What are the applicable OSHA regulations concerning in-service testing of rubber insulating products?

29CFR1910.137 (b) covers in-service care and use of electrical protective equipment, specifically insulating blankets, covers, line hose, gloves and sleeves made of rubber, and it specifically references the relevant ASTM specifications.

What ASTM specifications apply to the in-service care of rubber insulating gloves?

 ASTM F496

What are the testing intervals for electrical protective rubber insulating products?

The interval between date of issue and tests should be based on work practices and test experience. For gloves the interval shall not exceed 6 months except for industries, such as telecommunications, that utilize insulating gloves as precautionary protection, in which case the maximum interval may be increased to 9 months.

What about retesting unused rubber insulating products?

All electrical protective rubber insulating products are tested by the manufacturer prior to first shipment. End users (or end users’ designee) may perform acceptance testing within the first 2 months after receipt. Rubber insulating products shall not be placed into service unless they have been tested electrically within the previous 12 months.

What is involved in the inspection and testing process?

According to ASTM specifications, at a minimum the inspection and testing of rubber insulating products includes check-in, removing previous testing marking, washing using cleaning agents that will not degrade the insulating properties, visual inspection of all surfaces (inside and out), electrical test, final inspection, recordkeeping, marking, and packing in appropriate containers for storage or shipment. “Appropriate containers” means boxes, or similar sturdy packaging materials to prevent folding, creasing, or similar loose storage that can cause stress on the rubber.

Can rubber insulating products be repaired?

While some test labs do perform repairs, it is the opinion of the author and our company that repairing or trimming defective rubber insulating products is not good practice and we will not perform such repairs.

Who is qualified to perform in-service inspection and testing of rubber insulating products?

Many electric power utilities operate their own dielectric test facility to perform acceptance and in-service testing of rubber insulating products. There are also independent testing facilities that can perform the acceptance and in-service testing on behalf of end users.

What is “NAIL” and what does it mean to be a NAIL-Accredited Test Lab?

NAIL (or formally NAILforPET,) formed in 1978, stands for National Association of Independent Laboratories for Protective Equipment Testing. It incorporates the only Laboratory Accreditation for electrical equipment test labs program in North America. Accreditation criteria include laboratory facility, equipment, training and knowledge of staff, and quality control work procedures covering the inspection and testing of electrical protective equipment in accordance with ASTM specifications.

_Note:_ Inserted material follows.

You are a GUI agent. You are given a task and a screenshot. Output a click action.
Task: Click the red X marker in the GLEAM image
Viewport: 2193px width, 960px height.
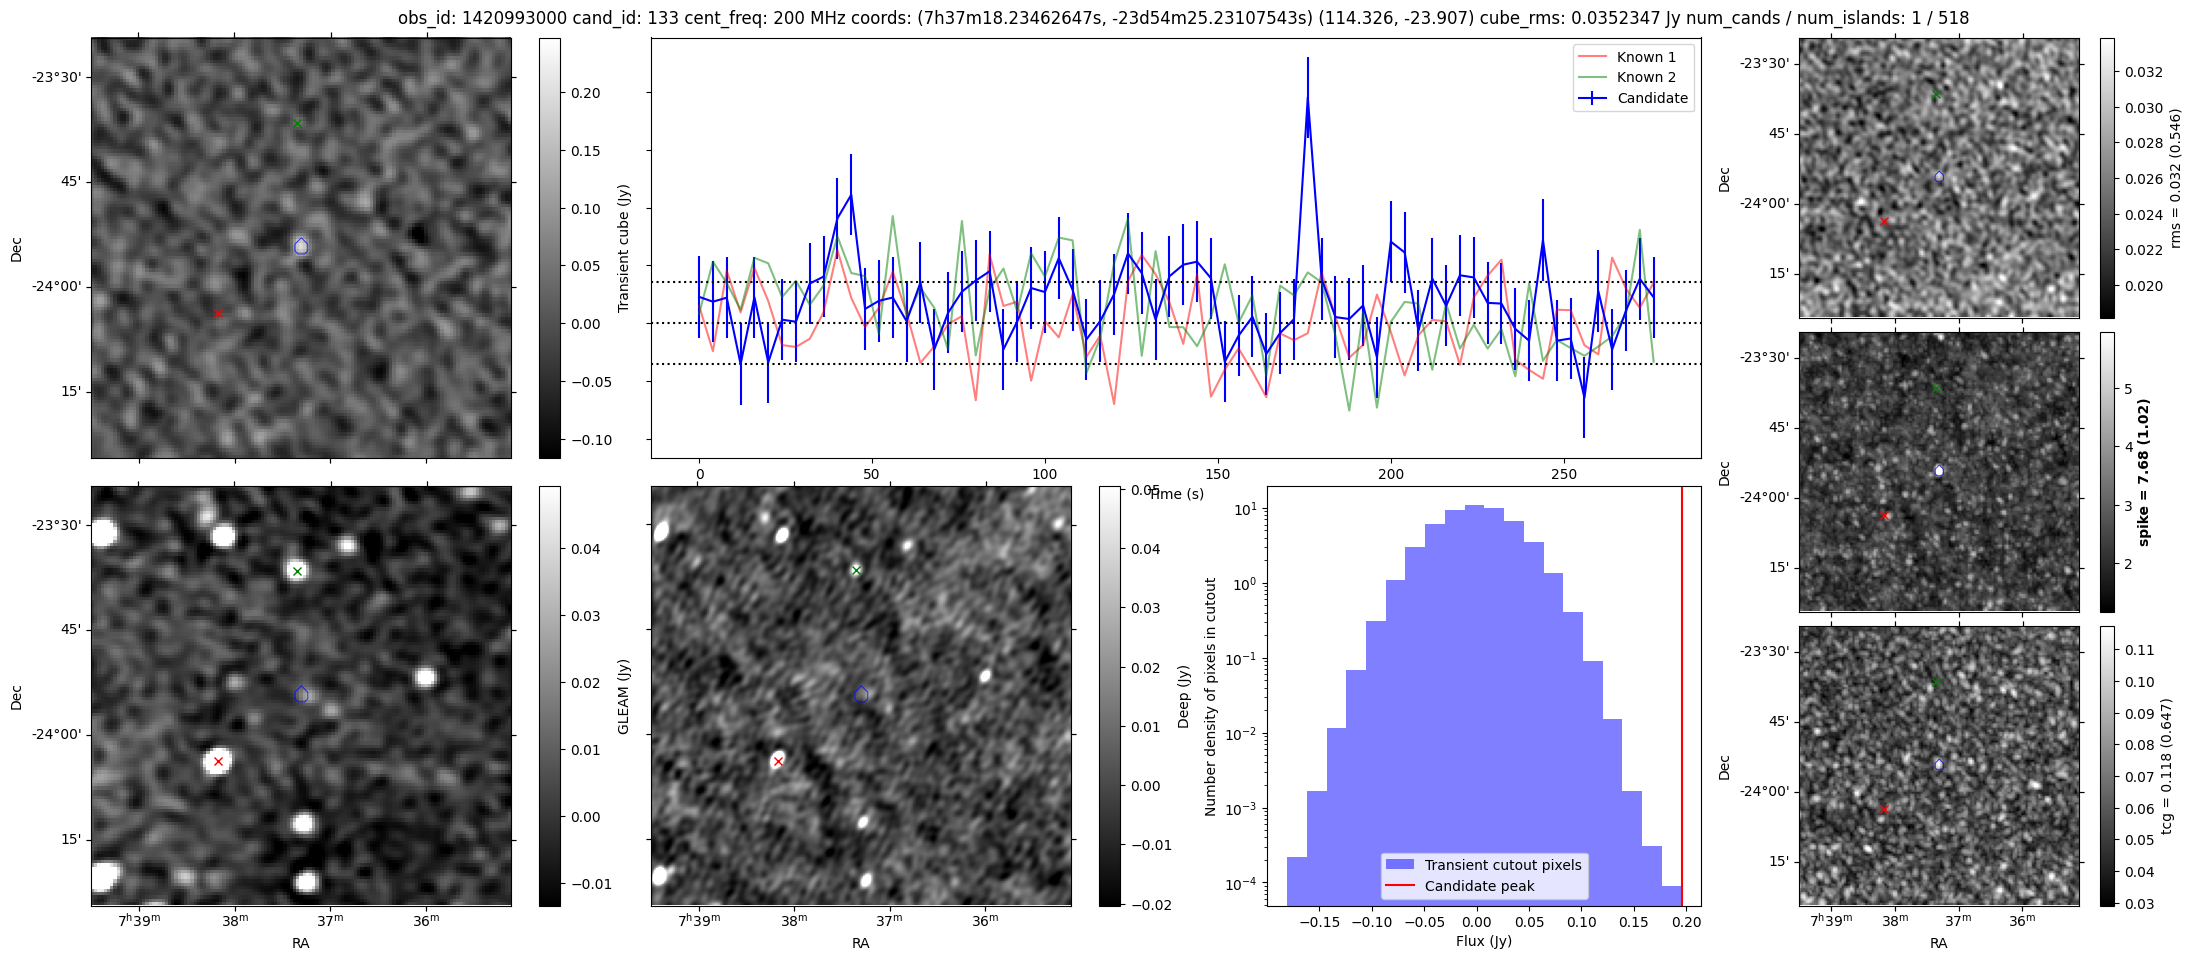tap(218, 762)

Today the NAIL program is recognized throughout North America as an important asset to the credentials of a testing facility.

Two-set program

One recommended procedure to ensure that test gloves are always available is to implement a two-set program. For example, set A is used for six months. Then set B is put into service and set A is sent to a test lab for retest. A similar rotation is done six months later. Test labs usually mark the gloves with a date of test and/or a date to return for test to provide a visual reminder of when gloves need to be retested. To make the program even easier, some companies implement a color-coded glove program. For example, red gloves in the first half of the year and black gloves the second half. This way if a worker is using red gloves in October, a safety director or supervisor can quickly see that the worker is using out-of-date gloves and react accordingly.

Improper use of rubber insulating gloves can be a matter of life and death. Get them retested regularly to make sure that they are still electrically safe. Treat your rubber gloves well and they can last a long time.